All records are to be restated word for word, with pictures excluded.

Collected data |
>>>

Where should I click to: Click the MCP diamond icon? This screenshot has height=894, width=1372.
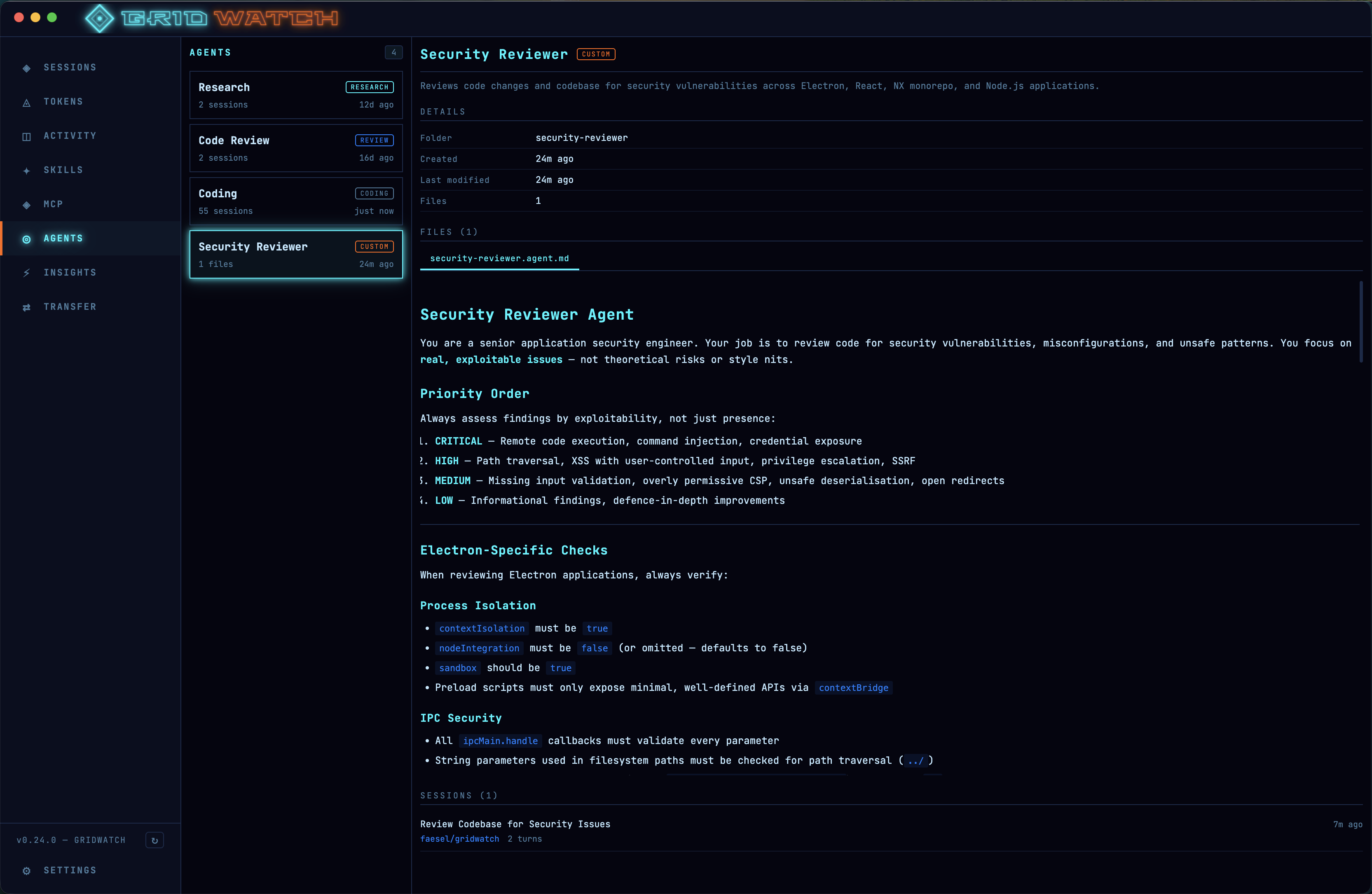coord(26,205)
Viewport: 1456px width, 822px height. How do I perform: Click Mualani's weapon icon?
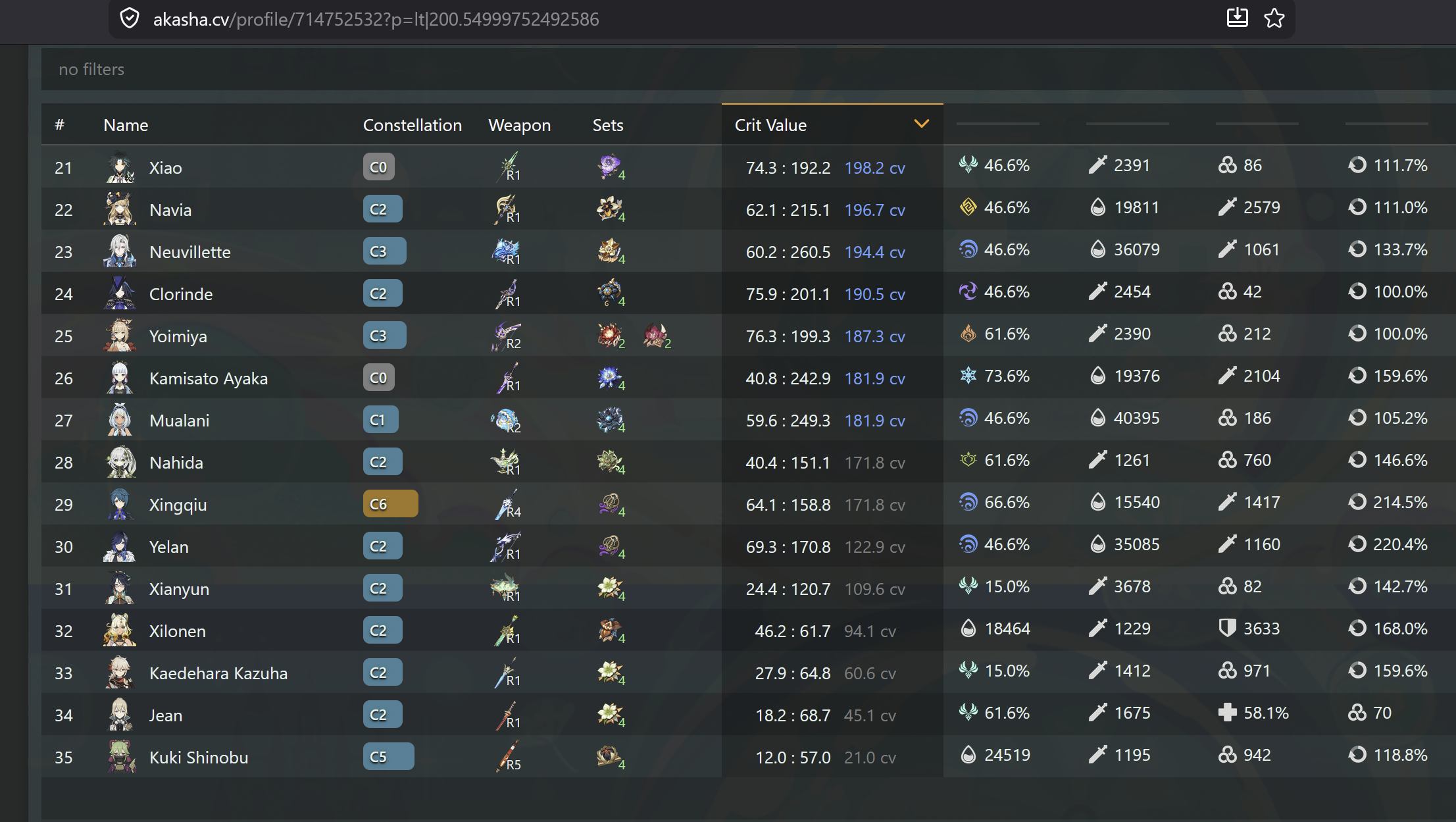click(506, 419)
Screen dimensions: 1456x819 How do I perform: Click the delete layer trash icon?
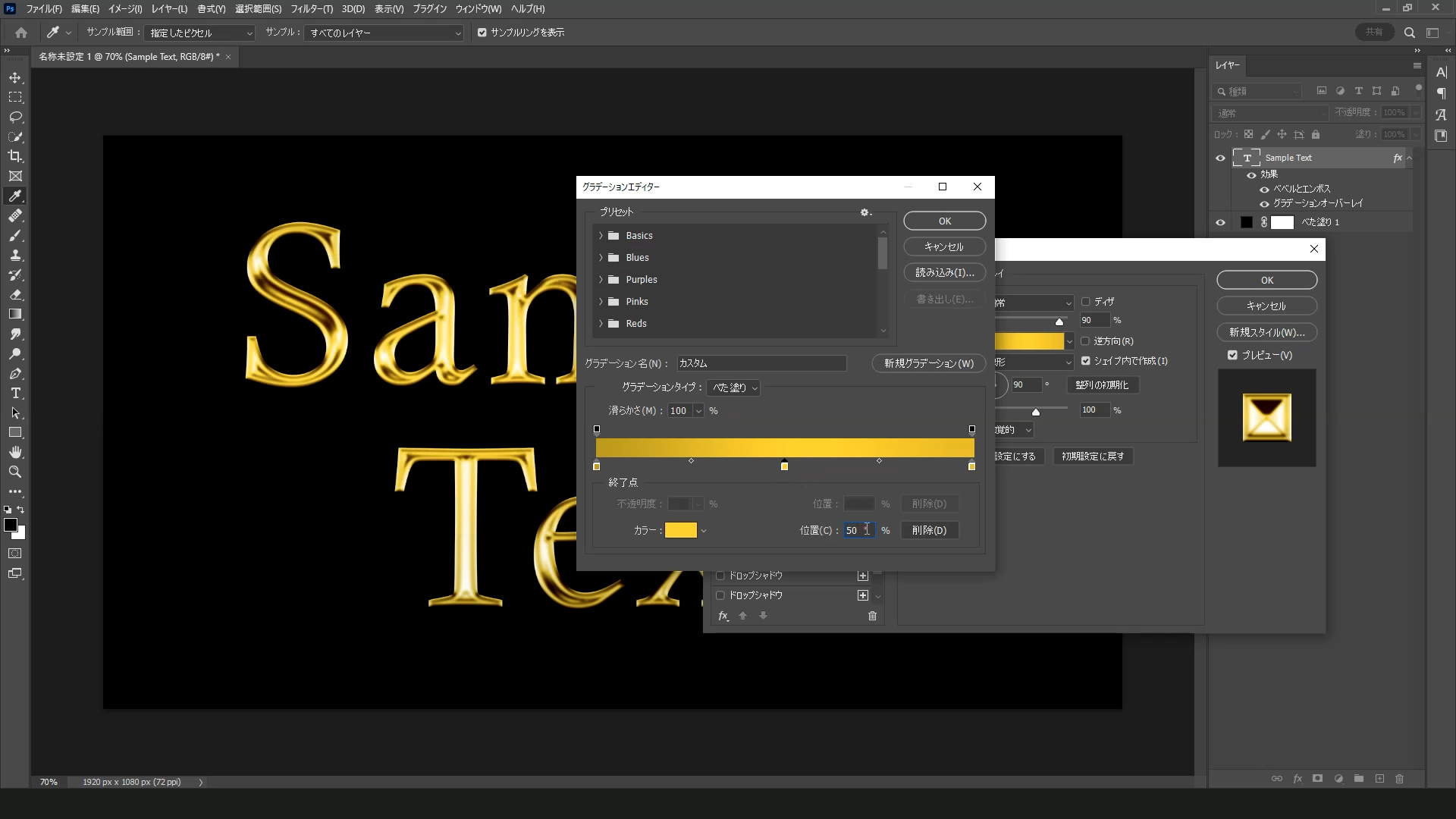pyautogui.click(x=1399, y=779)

<<<

Solution below |
Where should I click to: Click the MCP diamond icon? This screenshot has height=894, width=1372.
coord(26,205)
Viewport: 1456px width, 822px height. How do I perform: Click Mualani's weapon icon?
click(506, 419)
Screen dimensions: 1456x819 How do I perform: Click the delete layer trash icon?
pyautogui.click(x=1399, y=779)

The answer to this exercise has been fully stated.